Oleksandr Kalyuzhnyy

The previous technological revolution, the last significant milestone on the path of human progress, was the Information revolution. Yes, we all live now in the Information Age. But the same as with the Industrial revolution, which already was underway in the 19th century, have reached its culmination only in the second half of the 20th, so is the Information revolution still waiting for the time of its highest glory. For the time when a new understanding, new attitude towards as well as new methods of working with the data – building blocks of information -  would truly penetrate all spheres of human life and human activity and become accessible to all of us.

Until recently, the Information revolution has manifested itself mainly through an innovations wave, which has covered almost exclusively the technical aspect of IT. Tools for aggregating, storing and managing data, as well tools for its processing and analysis have undergone radical changes.

The so called digitalization and Big Data go foot in foot: “smart” equipment with the help of various sensors is capable of generating huge arrays of data along all stages of the value chain, across all sectors of the economy. Many organizations and companies now have the ability to gather and sometimes process big quantities of data by themselves, and this despite the fact that for the majority of them data is in no way one of their main activities. What to do with the available data, how to transform data into useful insights and what direct benefits can an organization expect? These at the first glance are absolutely trivial questions, but many companies still have not found answers for them.

In many sectors of the economy, especially those, which historically have not been considered to be innovative, a certain paradox can be observed: there is a general understanding or rather an intuitive feeling of the importance of IT and the role of data, which on the other hand is often accompanied by a feeling of annoyance with the issue, primarily due to a lack of concrete results or even misunderstanding, which results can be expected.

The advertisement industry was among the first who have realized the benefits data can bring. IT and big data analysis allows advertisers to more precisely classify potential buyers, and so - more accurately forecast their taste preferences.

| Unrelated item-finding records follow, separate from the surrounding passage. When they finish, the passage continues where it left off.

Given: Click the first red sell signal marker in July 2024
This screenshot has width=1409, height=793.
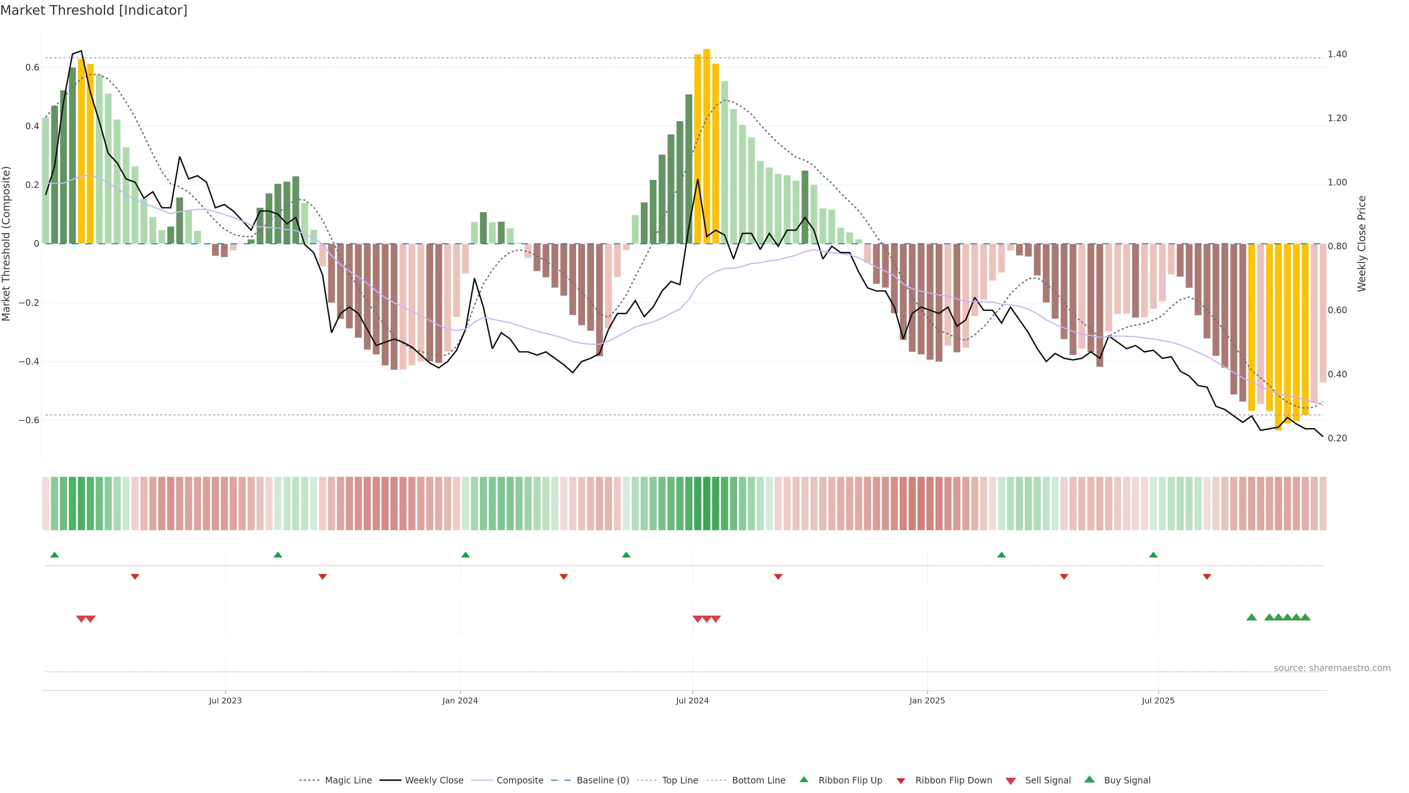Looking at the screenshot, I should pos(697,619).
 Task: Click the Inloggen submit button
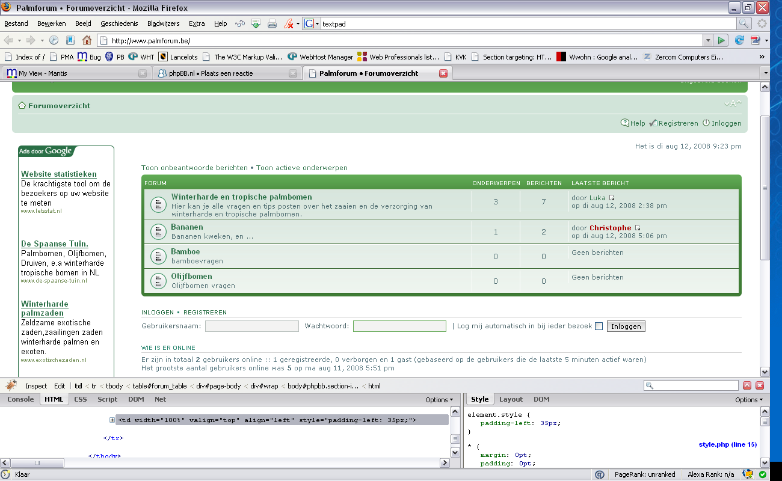click(626, 326)
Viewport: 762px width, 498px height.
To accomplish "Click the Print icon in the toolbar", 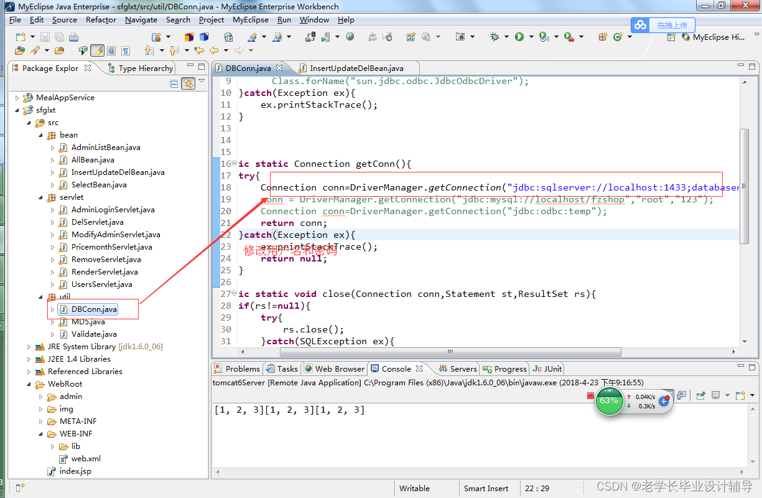I will pyautogui.click(x=74, y=37).
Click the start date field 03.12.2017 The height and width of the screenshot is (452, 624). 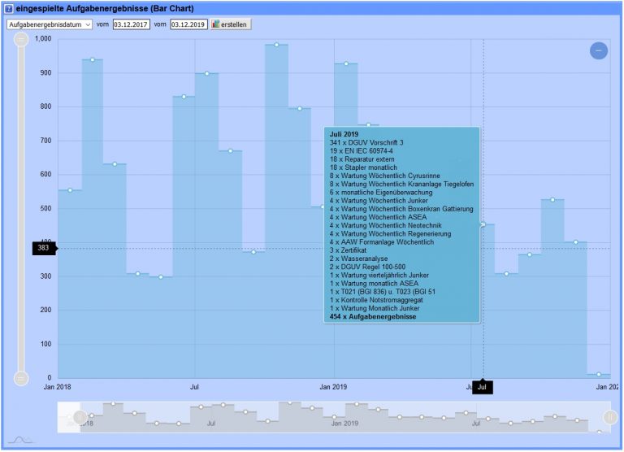(131, 24)
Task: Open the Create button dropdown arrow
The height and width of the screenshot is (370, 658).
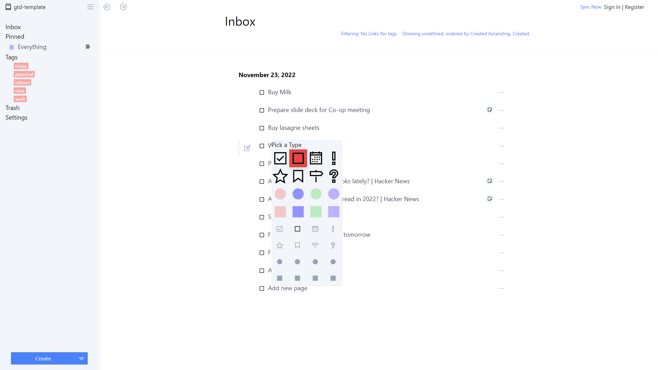Action: click(82, 358)
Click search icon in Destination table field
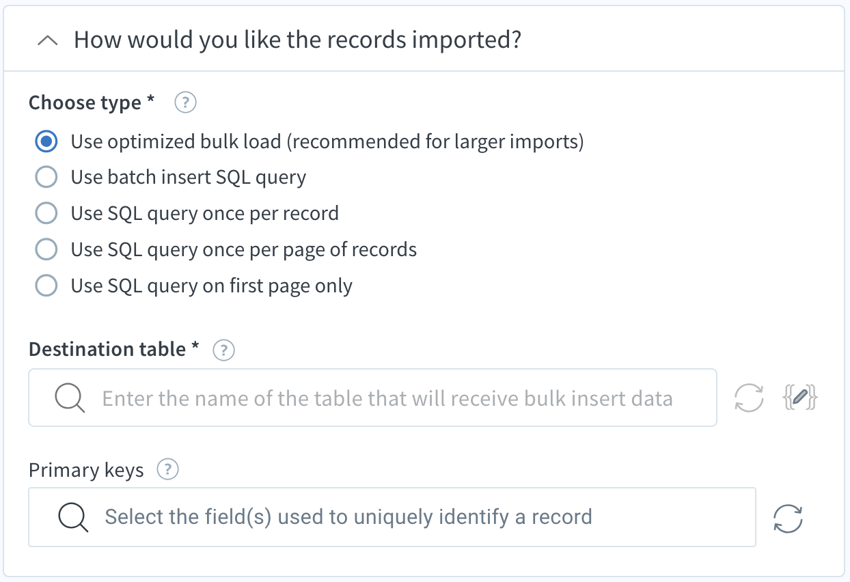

The result of this is what is called targeted advertisement and, accordingly, a higher efficiency of advertisement tools in general.

But not all industries know what to do with data as of now.

For example, agriculture. Almost not a single conference on agriculture or agribusiness goes by without discussing the digitalization and innovations in the sector. Although it seems that an ordinary agricultural producer is caught up in the situation when “the feet can’t catch up with the head”. Trying to keep up with the modern trends and developments farmers often don’t have a clear understanding about what all these new technologies are for. Here are just some of the tasks, which can be achieved through digitalization and data analysis in agriculture, and possible benefits they bring.[1]

  • Using of soil data - such as e.g. depth of its upper layer, level of saturation with minerals and organic matter - in combination with advanced methods of statistical analysis allows for a much more precise forecasting of future yields and, accordingly, can help to make a better choice between various crops for the season. An ability to make relatively accurate forecasts about the future yields contributes first of all to the profit maximization and cross-seasonal long-term planning.
  • By analyzing data on soil humidity levels, one can quantitatively estimate possible benefits of investing into an irrigation system as well as efficiently manage such a system after it has been built. The issue of soil irrigation becomes more and more relevant nowadays, especially in the Southern and Eastern regions of Ukraine where climate is more dry.
  • Modern machine learning algorithms (such as e.g. neural networks) can be used to conduct a high-quality analysis of visual data. One of possible applications in agriculture – an early identification of plant diseases and proliferation of various pests. This can be done by analyzing samples of photos of plants leaves and sprouts. 

 

Of course, these are just some examples of possible application of IT and Big Data in agriculture, this is what already being done.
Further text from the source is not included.